So the timing mark on the left ( Aussie passenger side) is late engine and timing mark on the right (Aussie drivers side) is early engine. I am not sure when Chrysler Australia changed the engines but by VH they were late but the VG model had a lot of hybrid parts in them.
Balancers are easy to get and Rocket industries usually has stocks available in Australia!
P.S. the early engines timing cover did not have a cast in timing mark but had a bolt on timing tag on it!
 
I am not sure when Chrysler Australia changed the engines but by VH they were late but the VG model had a lot of hybrid parts in them

That's exactly what I've been finding as well, but not only for engine components. The majority of the engine compartment seems to be straight out of Detroit (so far), while the electronics (gauges, senders, etc) were supplied by VDO, and don't use the same resistance values as US vehicles.

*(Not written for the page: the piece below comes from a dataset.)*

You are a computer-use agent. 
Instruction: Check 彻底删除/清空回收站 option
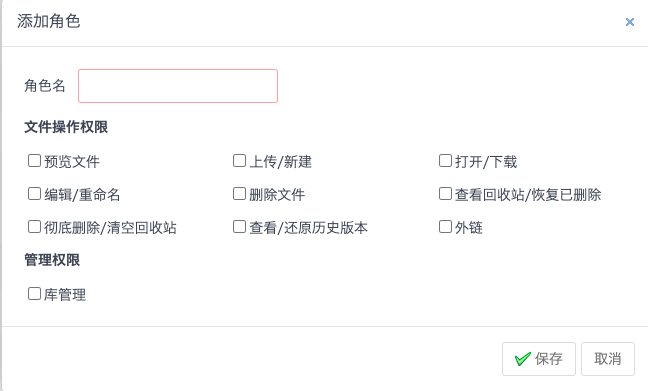tap(34, 227)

I either pity anyone who does a concourse restoration on one of these, or have immense respect for them.

P.S. the early engines timing cover did not have a cast in timing mark but had a bolt on timing tag on it!

Thank goodness this is a "late" vehicle, as I can't tell you how many bolt-on timing marker pointers I've misplaced for my Fords over the years!
 
Has yours slipped? Or is it being used with the wrong water pump/timing mark setup? Yours may be just fine.
Based on my TDC tool it appears it has slipped a little under 10 degrees. Of course it could be "user error", as my eyes ain't what they used to be, and I'm doing this hunched over the engine bay with a bad back, but....

But the engine is original, and I've been told by the owner more than a few times that in the interest of originality, no one has messed with anything w/o their knowledge or consent (same family since new).
 
Can you show us the Damper's crankshaft keyway in relation to the TDC (top dead center) mark slot?

So we can look and compare to what we have here, to guess > see if it has moved?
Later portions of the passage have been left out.